• **ABOUT THIS EXERCISE**
Where does the word "size" show up in the data? Please find each such line and copy it.

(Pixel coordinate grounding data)
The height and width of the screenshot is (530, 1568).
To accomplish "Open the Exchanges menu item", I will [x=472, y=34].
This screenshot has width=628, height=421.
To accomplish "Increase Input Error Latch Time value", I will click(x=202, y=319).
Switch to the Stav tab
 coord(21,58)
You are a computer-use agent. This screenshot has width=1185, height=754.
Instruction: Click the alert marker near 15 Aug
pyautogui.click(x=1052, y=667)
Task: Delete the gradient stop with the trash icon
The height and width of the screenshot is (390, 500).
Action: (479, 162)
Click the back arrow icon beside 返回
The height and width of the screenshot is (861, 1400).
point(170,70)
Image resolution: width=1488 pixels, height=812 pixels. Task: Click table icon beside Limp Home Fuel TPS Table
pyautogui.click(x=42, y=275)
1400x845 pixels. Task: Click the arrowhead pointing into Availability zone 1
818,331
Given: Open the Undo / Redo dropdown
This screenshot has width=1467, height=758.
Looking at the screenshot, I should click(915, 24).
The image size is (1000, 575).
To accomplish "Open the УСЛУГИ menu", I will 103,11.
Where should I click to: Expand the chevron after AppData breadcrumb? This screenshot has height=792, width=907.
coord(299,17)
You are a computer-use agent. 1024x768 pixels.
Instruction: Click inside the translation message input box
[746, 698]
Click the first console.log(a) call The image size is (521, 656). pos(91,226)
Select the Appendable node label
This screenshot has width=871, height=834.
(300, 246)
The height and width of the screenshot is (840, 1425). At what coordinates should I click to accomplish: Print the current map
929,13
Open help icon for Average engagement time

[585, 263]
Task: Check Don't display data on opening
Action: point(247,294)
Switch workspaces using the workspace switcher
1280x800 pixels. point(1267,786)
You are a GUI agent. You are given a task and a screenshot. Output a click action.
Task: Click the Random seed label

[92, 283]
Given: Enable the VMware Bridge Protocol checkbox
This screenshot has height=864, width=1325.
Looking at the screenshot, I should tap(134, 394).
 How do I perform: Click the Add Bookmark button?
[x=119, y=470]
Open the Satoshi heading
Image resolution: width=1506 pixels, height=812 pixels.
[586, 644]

• **EXERCISE SOLUTION**
The image size is (1000, 575).
Click the first console.log(a) call The image size is (521, 656). pos(91,226)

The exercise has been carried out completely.